◆ **Anweisungen**:
A. Wie viele Pflegeplätze sind laut dem Artikel über die Pflege in Hamburg allein in diesem Jahr durch Heimschließungen verloren gegangen?
B. Gib aus dem Artikel über die Pflege in Hamburg einen Abschnitt wortgetreu wieder. Setze bei den Worten „Hamburg. Knackpunkt sind“ ein und höre nach „zumindest ohne Zuwanderung.“ auf.

◆ **Artikel**:
=-=-=-=-=

Hamburg. Knackpunkt sind fehlende Fachkräfte. Wie prekär die Situation ist, was die Träger plagt und wie die Sozialbehörde entgegenwirken will.
- Allein in diesem Jahr sind 681 Pflegeplätze Heimschließungen zum Opfer gefallen.
- Die größte Schwierigkeit für die Träger ist, ausreichend Fachkräfte zu finden.
- In Zukunft dürfte sich das Problem nur zuspitzen: Der demografische Wandel sorgt dafür, dass es immer mehr Pflegebedürftige und immer weniger Fachkräfte gibt – zumindest ohne Zuwanderung.

=-=-=-=-=

◆ **Datenauszüge**:

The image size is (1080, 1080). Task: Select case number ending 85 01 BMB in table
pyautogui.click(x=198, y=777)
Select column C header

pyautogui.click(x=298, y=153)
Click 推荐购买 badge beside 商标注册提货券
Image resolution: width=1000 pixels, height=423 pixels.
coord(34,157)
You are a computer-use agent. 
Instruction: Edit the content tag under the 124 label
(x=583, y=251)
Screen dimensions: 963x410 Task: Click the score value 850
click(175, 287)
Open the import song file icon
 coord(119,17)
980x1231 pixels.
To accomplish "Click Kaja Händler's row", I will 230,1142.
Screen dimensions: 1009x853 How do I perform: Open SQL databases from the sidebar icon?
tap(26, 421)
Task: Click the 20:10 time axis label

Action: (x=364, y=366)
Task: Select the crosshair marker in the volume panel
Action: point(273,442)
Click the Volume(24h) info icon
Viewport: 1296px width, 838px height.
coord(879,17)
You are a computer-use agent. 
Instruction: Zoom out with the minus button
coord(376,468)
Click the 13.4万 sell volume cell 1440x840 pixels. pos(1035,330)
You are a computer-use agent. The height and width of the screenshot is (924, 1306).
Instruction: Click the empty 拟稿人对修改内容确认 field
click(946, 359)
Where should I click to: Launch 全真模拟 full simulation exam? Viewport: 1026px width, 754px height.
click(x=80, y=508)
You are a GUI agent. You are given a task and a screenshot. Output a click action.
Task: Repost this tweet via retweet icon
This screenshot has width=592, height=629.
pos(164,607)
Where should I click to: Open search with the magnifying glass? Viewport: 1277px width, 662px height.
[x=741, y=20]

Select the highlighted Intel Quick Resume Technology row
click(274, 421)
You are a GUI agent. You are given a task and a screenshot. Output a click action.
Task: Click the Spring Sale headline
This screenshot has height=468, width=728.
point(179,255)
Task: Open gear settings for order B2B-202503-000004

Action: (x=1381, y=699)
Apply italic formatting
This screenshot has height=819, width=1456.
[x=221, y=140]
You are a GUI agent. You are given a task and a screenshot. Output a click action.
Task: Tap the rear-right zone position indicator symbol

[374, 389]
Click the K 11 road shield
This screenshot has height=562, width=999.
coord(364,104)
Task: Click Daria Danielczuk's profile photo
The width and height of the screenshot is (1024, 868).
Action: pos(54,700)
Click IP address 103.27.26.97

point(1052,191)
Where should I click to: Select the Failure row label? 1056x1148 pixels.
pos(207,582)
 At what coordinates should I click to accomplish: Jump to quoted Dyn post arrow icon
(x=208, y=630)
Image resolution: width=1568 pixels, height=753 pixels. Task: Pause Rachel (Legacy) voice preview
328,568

=-=-=-=-=

◆ **Lösungen**:
A. 681 Pflegeplätze.

B.
Hamburg. Knackpunkt sind fehlende Fachkräfte. Wie prekär die Situation ist, was die Träger plagt und wie die Sozialbehörde entgegenwirken will.
- Allein in diesem Jahr sind 681 Pflegeplätze Heimschließungen zum Opfer gefallen.
- Die größte Schwierigkeit für die Träger ist, ausreichend Fachkräfte zu finden.
- In Zukunft dürfte sich das Problem nur zuspitzen: Der demografische Wandel sorgt dafür, dass es immer mehr Pflegebedürftige und immer weniger Fachkräfte gibt – zumindest ohne Zuwanderung.